Taliban responsible for Pak attack

LAHORE: The Taliban in Pakistan claimed responsibility Thursday for a deadly bomb and gun attack on police and intelligence agency offices, saying it was revenge for the army's current offensive against militants in the country's northwest.

Hakimullah Mehsud, a deputy to Pakistani Taliban chief Baitullah Mehsud, told The Associated Press in a telephone call that Wednesday's suicide attack in Lahore "was in response to the Swat operation where innocent people have been killed."

About 30 people were killed and more than 300 wounded when gunmen fired and lobbed grenades at offices of the police and top intelligence agency, then detonated an explosive-laden van in a busy street in Pakistan's second-largest city — a major cultural center and a hub for the armed services.

A little-known group calling itself the Taliban Movement in Punjab has also claimed responsibility for the attack.

The government announced bounties for 21 Taliban leaders in northwestern Pakistan, after blaming militants for Wednesday's assault.

The attack on Lahore, the capital of the Punjab province, was far from the restive northwest Afghan border region where the Taliban have established strongholds in the Swat Valley.

The military launched a major offensive in the Swat region late last month after the Taliban seized control of a neighboring district an a bold bid to extend their influence. Washington and other Western allies see the campaign as a test of the Pakistani government's resolve to take on the spread of militancy.

Wednesday's attack was the third since March in Lahore, following deadly assaults on the visiting Sri Lankan cricket team and a police academy. Officials fear militants may be choosing targets there to make the point that nowhere is beyond their reach.

The site was cordoned off Thursday while officials from electricity and public works departments surveyed the damage. Senior army command and civil administration officials were visiting as well. Hospital officials said 80 out of 314 wounded taken to three medical centers were still being treated, including 10 in critical condition.

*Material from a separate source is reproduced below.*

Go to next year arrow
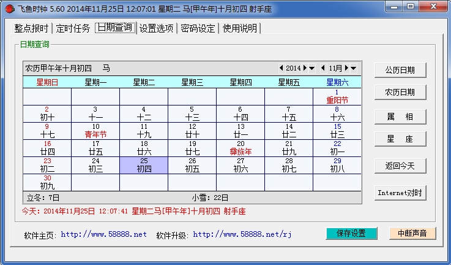[x=305, y=68]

A group calling itself Tehrik-i-Taliban Punjab, or Taliban Movement in Punjab, took the blame for the bombing in a Turkish-language communique posted on Turkish jihadist Web sites Wednesday and referenced the fight in Swat, the SITE Intelligence Group said.

The claim could not be verified, and the militant group's relationship to the Taliban was unclear.

Interior Minister Rehman Malik said militants were striking out because they were losing the fight with government forces battling to uproot extremists in the northwestern valley and tribal areas near Afghanistan.

The military released a transcript Wednesday of what it said was an intercepted phone call made by the Taliban spokesman in Swat, Muslim Khan, in which he sought help from militants in Waziristan to take revenge on military commanders in Punjab for the Swat offensive. Waziristan abuts Punjab.

Khan asked the recipient of the call, who was not identified, to target "generals or colonels from Punjab so that they feel the pain" of people suffering in Swat.

The military did not say when the call was made, or provide other details.

Officials said three suspects had been detained.

The government took out ads in several newspapers Thursday listing 21 Taliban leaders — 18 of them with pictures — and offering varying rewards for each, the lowest being around $12,400. The top bounty was $62,000 for top Swat Taliban leader Maulana Fazlullah.

Hospital and government officials have accounted for 15 police and 11 bystanders killed in Wednesday's attack. The tally does not include intelligence agents whose bodies were taken to a military hospital.

One intelligence agency colonel has been identified as having died, but other details of the agency's casualties are being kept secret, an intelligence official told The Associated Press on condition of anonymity.